**Available records:**

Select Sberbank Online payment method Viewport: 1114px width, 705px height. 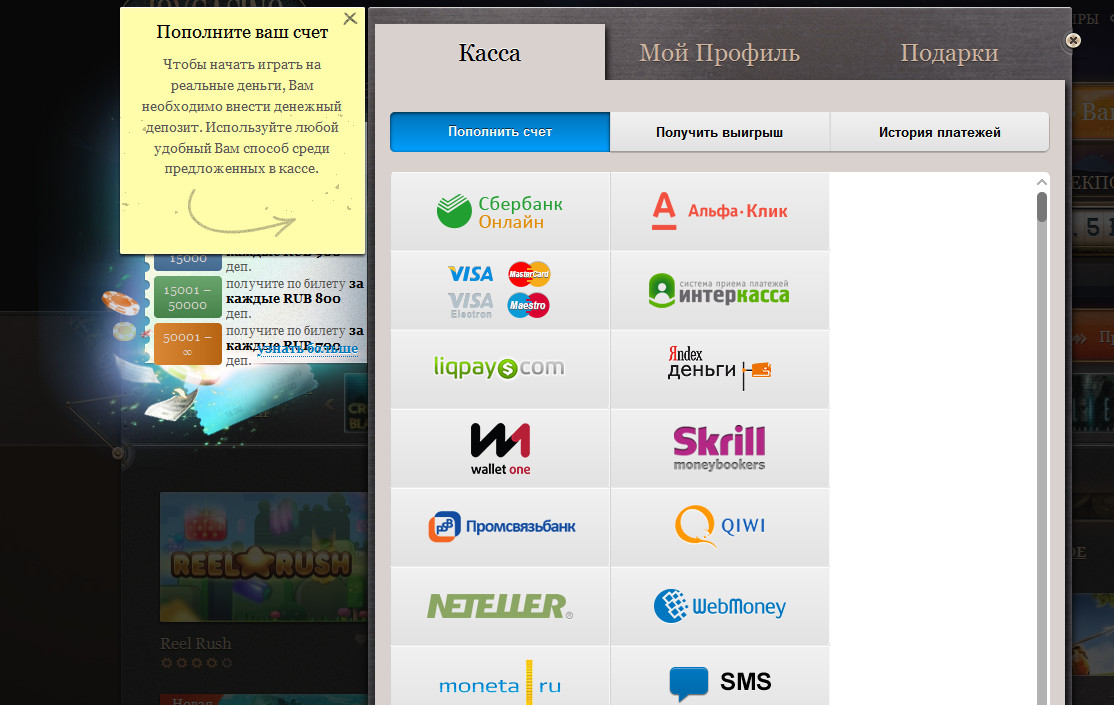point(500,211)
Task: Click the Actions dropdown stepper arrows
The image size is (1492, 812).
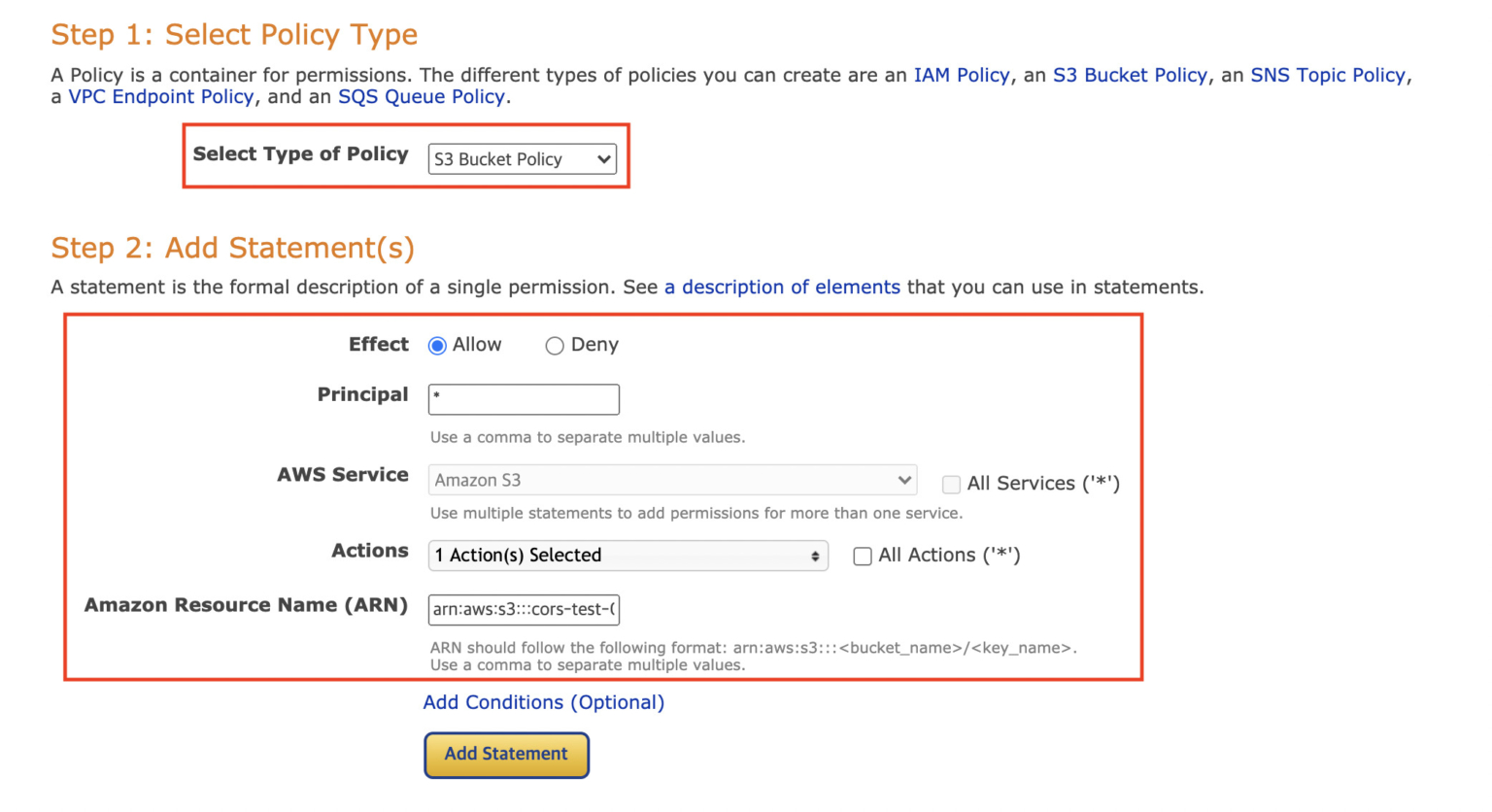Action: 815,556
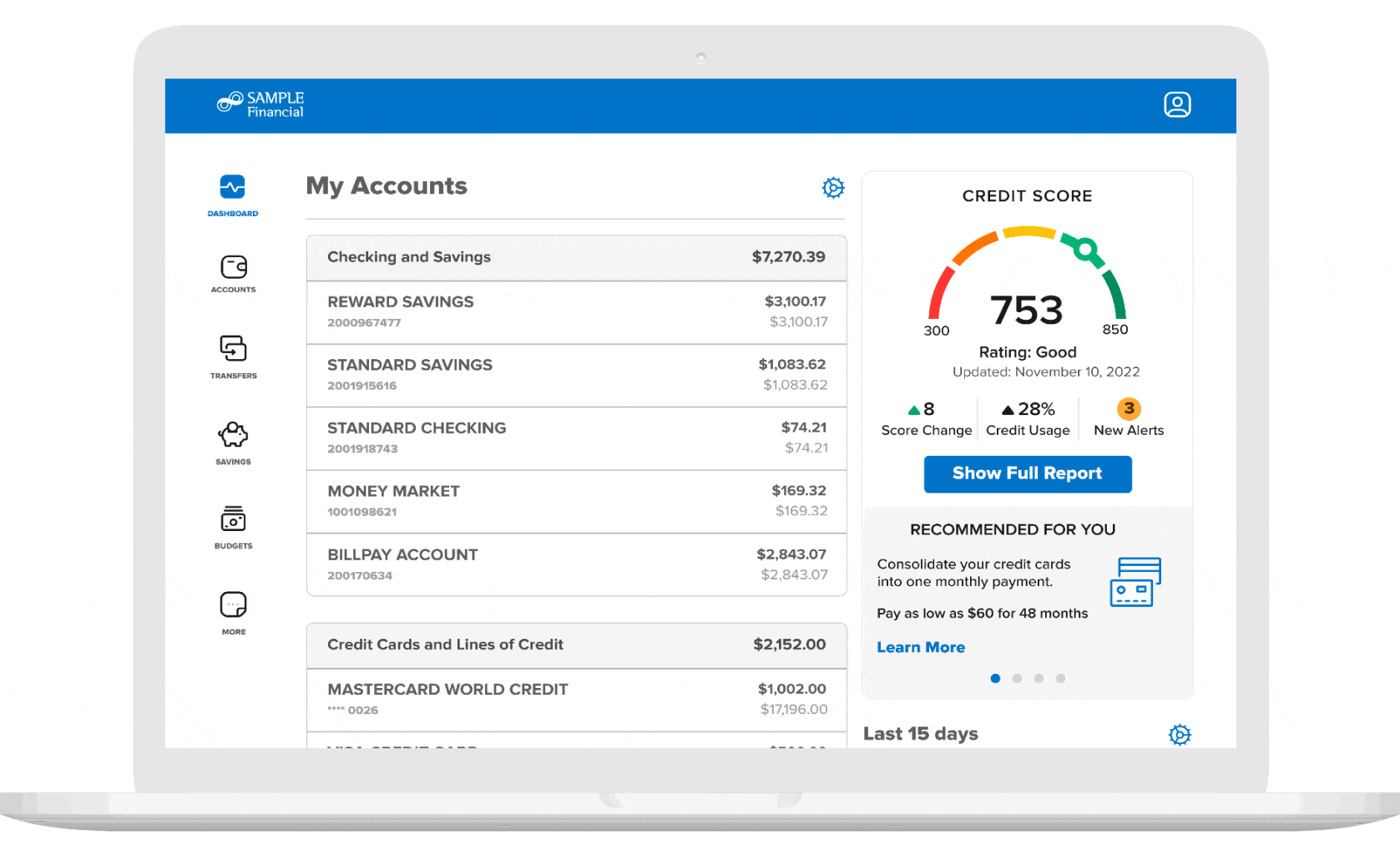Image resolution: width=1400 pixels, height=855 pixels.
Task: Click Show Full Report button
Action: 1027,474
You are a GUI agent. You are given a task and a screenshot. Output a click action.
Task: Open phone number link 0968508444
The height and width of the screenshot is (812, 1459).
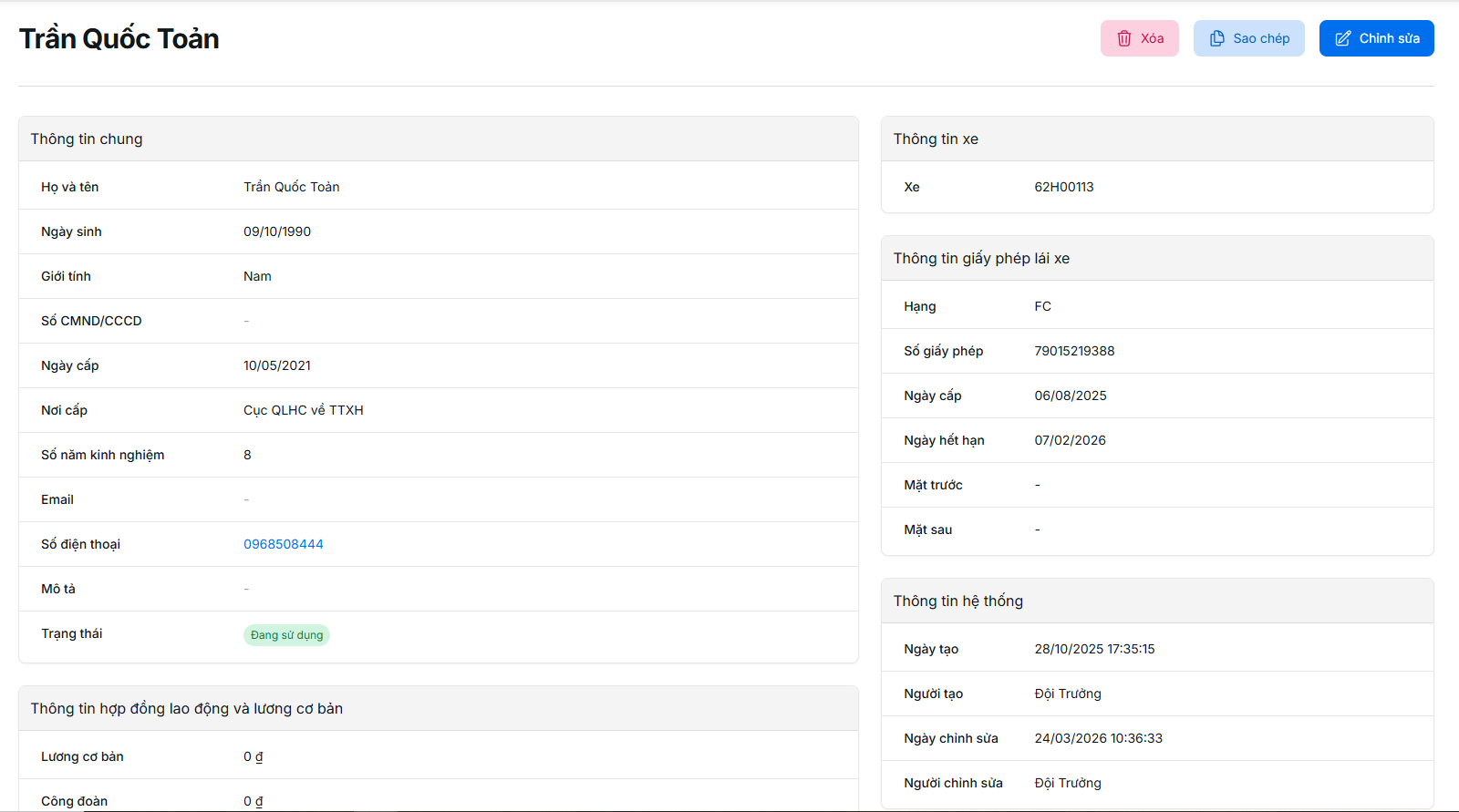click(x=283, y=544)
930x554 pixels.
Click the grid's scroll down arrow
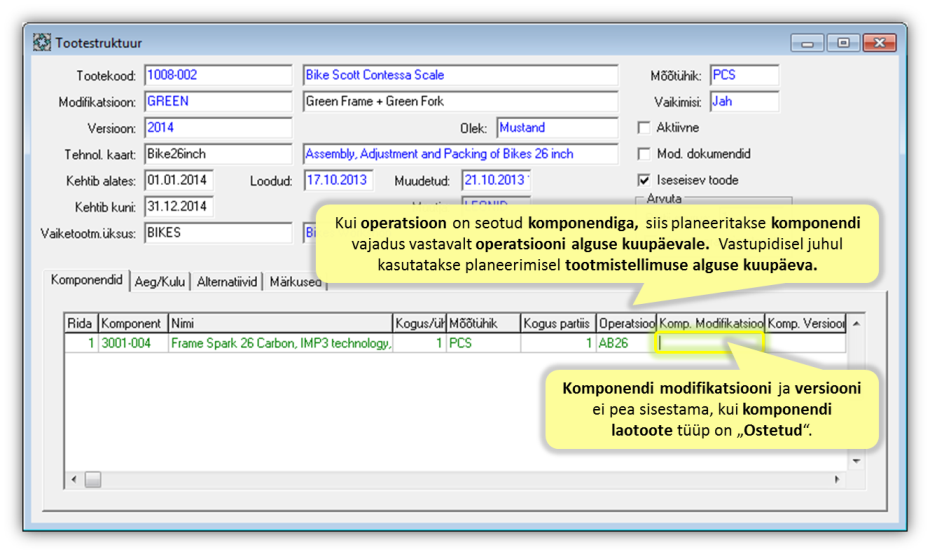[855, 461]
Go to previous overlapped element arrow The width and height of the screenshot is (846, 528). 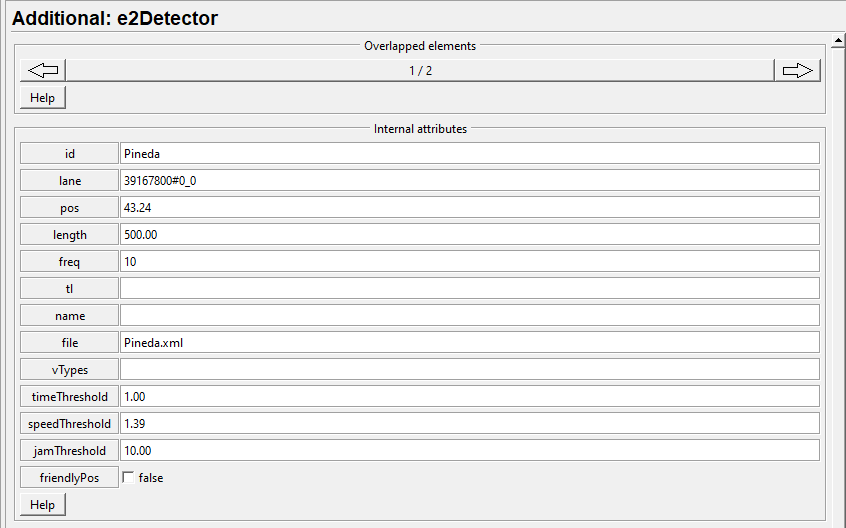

**Job:** Convert the rows above, from the line containing "930x554 pixels." through the final row, into a JSON list of strings with one string per line, omitting blank lines and leaving the pictures out.

**Exercise response:**
[
  "930x554 pixels.",
  "Click the grid's scroll down arrow",
  "[855, 461]",
  "Go to previous overlapped element arrow The width and height of the screenshot is (846, 528). "
]